What to produce: Where does the string "Evil" appear in the listing below? Copy every line where it does.

Material provided:
*-*-*

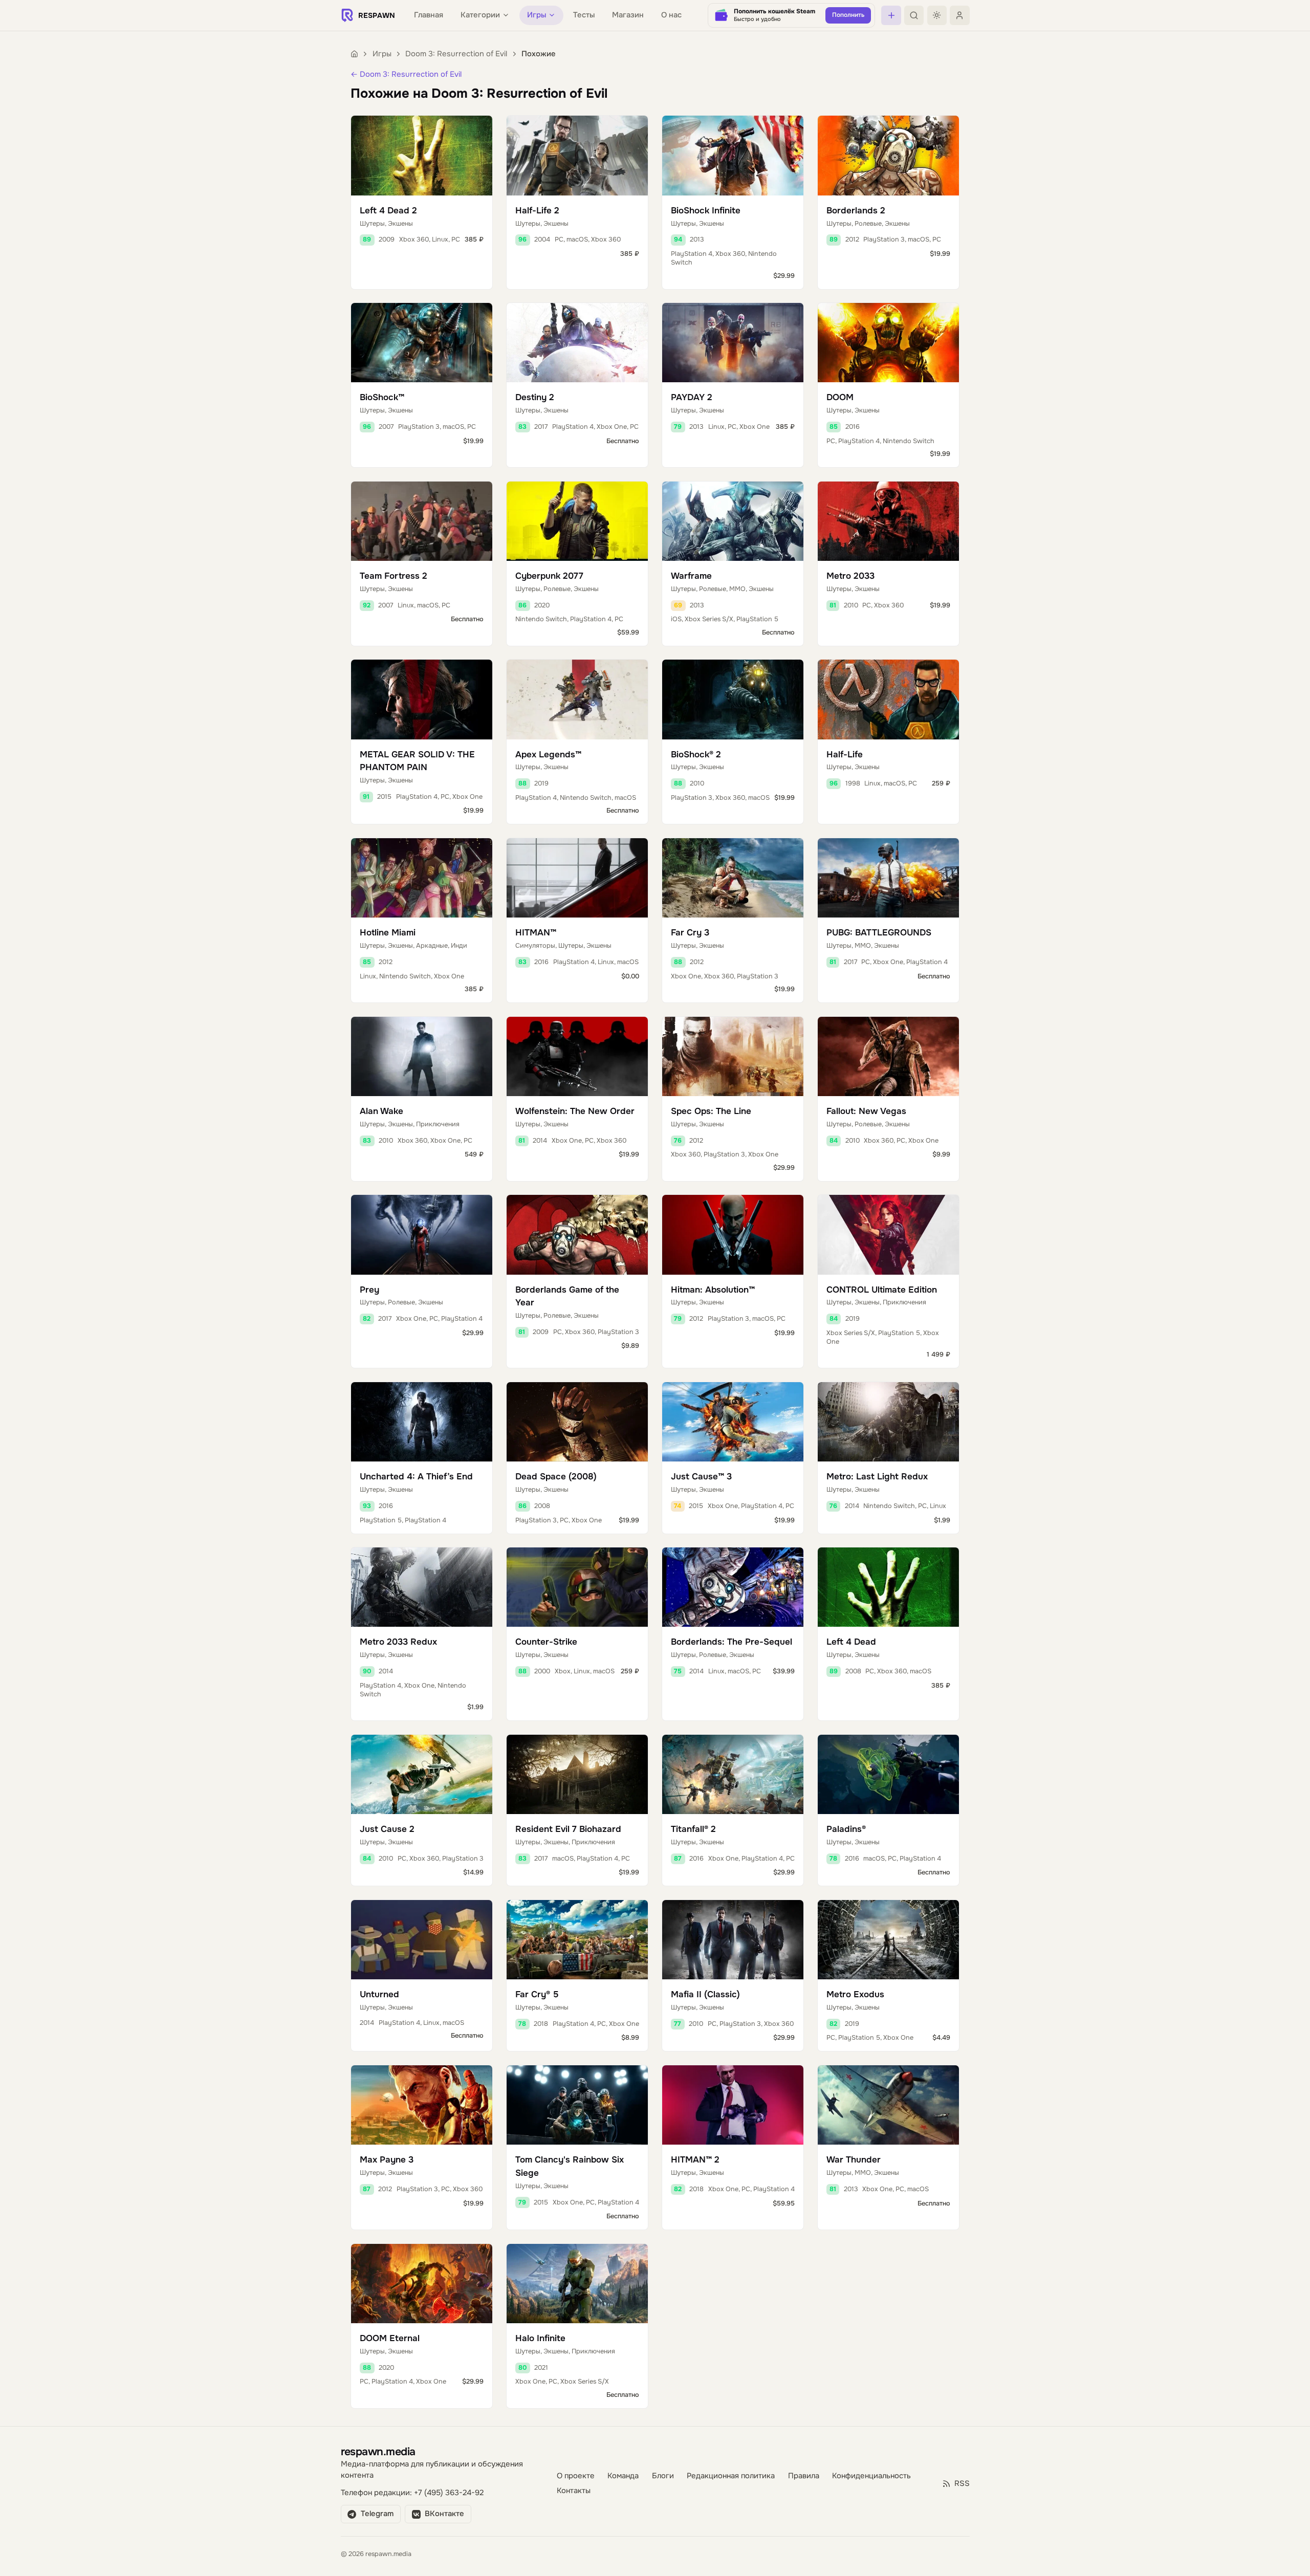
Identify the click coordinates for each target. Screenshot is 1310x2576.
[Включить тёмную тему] (937, 15)
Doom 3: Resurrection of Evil (456, 54)
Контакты (574, 2491)
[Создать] (891, 15)
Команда (623, 2476)
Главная (428, 15)
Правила (803, 2476)
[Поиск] (914, 15)
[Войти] (959, 15)
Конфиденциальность (871, 2476)
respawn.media (378, 2451)
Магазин (628, 15)
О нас (671, 15)
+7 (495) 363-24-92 (449, 2493)
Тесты (584, 15)
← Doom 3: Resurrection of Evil (406, 74)
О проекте (576, 2476)
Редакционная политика (731, 2476)
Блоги (663, 2476)
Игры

*-*-*

Solution to this task:
Doom 3: Resurrection of Evil (456, 54)
← Doom 3: Resurrection of Evil (406, 74)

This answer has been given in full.